REQUIRED ACTION: Copy out each line of the entries where the word "marker" is present.

INPUT DATA:

- - - -

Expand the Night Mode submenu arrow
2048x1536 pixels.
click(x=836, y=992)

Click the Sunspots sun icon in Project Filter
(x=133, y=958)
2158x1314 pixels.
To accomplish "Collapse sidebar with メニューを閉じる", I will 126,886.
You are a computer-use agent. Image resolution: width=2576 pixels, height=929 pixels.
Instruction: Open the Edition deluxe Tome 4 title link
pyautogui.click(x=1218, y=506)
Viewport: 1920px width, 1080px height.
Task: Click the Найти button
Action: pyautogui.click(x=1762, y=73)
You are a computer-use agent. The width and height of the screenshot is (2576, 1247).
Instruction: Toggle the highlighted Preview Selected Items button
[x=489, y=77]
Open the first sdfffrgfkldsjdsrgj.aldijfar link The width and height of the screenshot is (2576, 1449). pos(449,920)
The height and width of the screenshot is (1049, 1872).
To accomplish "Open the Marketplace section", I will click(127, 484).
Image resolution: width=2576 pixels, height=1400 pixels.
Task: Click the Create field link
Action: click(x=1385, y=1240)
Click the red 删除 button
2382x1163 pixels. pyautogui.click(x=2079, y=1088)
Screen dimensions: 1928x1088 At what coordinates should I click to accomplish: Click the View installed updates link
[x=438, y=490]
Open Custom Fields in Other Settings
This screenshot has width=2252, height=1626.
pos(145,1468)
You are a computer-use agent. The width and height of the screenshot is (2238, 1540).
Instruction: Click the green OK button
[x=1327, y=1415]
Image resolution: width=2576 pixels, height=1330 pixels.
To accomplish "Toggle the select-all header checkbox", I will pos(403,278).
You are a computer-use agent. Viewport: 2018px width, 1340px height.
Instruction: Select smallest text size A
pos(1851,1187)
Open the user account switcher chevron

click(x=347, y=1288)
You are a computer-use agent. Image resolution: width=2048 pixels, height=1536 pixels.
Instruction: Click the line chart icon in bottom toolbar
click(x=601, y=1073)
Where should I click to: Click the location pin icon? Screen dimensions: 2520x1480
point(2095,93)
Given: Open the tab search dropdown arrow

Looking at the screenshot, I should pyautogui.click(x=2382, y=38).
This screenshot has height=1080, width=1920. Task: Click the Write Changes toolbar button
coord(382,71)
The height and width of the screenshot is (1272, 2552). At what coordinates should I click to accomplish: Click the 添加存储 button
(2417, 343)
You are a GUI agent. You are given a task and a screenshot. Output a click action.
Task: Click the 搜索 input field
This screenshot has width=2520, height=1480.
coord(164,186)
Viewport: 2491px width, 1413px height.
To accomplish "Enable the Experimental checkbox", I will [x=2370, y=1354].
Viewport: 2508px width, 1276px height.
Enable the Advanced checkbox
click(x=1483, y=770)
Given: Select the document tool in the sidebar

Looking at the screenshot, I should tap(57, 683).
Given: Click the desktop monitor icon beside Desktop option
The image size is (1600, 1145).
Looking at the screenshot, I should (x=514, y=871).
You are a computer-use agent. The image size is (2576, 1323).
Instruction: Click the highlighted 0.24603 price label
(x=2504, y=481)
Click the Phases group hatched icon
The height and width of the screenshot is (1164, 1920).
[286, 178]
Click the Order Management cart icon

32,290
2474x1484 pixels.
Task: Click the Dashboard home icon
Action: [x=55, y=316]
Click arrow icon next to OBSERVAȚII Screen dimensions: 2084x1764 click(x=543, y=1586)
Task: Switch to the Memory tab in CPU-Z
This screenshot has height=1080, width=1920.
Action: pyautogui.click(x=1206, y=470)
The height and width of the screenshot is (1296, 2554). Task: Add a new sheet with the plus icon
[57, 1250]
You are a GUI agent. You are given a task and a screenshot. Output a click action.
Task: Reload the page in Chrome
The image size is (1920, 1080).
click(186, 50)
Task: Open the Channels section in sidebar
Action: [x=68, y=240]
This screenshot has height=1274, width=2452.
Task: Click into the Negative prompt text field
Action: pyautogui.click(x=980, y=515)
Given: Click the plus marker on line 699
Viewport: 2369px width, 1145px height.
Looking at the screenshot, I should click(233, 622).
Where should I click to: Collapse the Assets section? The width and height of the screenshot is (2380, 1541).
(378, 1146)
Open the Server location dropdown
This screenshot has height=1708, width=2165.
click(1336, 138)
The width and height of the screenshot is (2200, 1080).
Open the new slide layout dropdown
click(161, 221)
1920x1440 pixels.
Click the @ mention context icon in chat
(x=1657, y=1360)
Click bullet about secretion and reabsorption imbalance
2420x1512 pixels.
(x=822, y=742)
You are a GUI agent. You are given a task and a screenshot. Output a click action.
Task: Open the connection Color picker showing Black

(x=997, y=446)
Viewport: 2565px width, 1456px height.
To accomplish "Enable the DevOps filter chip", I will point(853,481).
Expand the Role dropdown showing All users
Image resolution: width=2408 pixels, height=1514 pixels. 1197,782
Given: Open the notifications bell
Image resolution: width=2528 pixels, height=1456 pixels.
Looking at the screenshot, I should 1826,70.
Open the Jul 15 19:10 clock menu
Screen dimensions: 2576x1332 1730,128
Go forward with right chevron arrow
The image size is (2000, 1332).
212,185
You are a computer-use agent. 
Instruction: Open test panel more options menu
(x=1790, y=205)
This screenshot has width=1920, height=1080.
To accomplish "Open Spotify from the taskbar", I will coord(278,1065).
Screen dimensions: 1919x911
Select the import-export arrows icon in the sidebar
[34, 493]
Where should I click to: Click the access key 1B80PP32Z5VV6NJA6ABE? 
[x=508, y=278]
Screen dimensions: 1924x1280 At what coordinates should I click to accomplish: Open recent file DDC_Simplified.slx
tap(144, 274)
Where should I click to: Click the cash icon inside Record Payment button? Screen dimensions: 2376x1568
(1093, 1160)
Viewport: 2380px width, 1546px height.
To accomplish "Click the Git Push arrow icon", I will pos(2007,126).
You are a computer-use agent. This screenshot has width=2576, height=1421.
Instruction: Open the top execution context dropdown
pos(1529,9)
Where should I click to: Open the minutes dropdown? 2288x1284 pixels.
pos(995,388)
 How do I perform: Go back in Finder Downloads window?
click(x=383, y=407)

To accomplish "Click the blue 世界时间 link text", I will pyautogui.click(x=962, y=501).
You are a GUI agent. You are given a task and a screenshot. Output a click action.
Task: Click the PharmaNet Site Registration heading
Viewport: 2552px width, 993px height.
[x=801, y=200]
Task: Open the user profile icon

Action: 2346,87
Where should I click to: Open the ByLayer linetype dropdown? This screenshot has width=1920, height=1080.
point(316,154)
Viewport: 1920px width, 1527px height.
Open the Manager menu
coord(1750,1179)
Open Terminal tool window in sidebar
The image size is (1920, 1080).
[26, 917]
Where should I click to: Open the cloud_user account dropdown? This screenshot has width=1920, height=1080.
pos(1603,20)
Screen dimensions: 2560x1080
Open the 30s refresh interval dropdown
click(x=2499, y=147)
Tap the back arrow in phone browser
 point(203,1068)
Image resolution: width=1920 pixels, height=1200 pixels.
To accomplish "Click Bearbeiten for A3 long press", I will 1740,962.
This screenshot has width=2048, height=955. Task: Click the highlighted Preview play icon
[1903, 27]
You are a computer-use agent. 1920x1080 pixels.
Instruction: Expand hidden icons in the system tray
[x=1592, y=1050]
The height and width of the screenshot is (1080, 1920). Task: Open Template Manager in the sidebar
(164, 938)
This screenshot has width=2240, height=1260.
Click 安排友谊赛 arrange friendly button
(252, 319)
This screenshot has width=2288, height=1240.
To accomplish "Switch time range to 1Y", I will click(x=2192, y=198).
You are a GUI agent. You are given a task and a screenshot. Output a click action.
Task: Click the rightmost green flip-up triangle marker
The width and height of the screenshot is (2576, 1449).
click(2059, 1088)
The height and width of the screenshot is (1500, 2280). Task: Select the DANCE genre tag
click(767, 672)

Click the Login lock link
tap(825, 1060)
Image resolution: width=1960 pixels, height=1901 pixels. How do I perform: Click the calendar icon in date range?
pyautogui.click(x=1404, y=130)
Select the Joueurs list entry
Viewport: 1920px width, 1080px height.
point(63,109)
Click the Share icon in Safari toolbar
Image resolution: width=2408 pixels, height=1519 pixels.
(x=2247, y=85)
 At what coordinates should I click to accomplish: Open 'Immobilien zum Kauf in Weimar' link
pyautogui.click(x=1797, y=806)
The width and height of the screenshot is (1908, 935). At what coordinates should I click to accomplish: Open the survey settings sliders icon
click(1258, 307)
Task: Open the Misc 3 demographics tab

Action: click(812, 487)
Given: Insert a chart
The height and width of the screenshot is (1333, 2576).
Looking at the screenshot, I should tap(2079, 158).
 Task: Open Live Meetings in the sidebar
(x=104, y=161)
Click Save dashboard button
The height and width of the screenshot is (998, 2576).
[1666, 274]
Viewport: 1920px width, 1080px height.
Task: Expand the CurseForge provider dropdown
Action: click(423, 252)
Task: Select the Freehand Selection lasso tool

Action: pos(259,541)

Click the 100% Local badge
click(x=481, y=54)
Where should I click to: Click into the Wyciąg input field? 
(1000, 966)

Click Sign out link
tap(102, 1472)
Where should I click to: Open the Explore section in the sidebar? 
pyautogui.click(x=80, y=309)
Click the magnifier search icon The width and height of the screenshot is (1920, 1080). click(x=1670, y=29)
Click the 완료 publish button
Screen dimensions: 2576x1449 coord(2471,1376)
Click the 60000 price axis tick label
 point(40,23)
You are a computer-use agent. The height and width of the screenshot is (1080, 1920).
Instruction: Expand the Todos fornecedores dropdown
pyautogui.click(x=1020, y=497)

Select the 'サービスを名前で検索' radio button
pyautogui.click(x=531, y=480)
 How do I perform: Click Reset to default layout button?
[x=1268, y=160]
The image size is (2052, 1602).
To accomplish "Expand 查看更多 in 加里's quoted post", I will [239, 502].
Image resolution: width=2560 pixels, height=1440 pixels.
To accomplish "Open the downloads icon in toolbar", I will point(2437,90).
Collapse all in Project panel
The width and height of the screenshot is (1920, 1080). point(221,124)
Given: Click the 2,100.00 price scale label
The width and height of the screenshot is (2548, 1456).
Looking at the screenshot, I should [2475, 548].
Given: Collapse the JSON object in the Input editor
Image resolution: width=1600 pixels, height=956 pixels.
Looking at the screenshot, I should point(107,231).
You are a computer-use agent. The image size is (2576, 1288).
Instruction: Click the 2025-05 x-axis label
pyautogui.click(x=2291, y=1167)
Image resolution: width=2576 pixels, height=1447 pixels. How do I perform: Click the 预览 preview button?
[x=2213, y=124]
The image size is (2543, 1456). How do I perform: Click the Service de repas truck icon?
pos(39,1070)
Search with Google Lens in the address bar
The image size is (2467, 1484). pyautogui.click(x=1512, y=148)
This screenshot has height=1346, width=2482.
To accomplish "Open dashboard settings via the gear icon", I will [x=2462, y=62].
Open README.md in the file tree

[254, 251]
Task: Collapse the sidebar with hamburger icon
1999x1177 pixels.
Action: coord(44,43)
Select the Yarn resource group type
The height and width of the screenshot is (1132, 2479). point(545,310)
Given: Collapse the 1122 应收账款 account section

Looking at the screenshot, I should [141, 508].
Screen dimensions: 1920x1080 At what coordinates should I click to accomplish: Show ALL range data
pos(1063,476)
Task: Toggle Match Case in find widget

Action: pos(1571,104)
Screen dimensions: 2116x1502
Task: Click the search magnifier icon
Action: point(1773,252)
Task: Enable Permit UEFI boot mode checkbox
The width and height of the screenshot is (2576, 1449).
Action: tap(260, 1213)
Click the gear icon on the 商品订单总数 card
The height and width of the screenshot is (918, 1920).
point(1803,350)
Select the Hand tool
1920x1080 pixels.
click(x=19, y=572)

- - - -

EXERCISE ANSWER:
Given: Click the plus marker on line 699
Task: Click the rightmost green flip-up triangle marker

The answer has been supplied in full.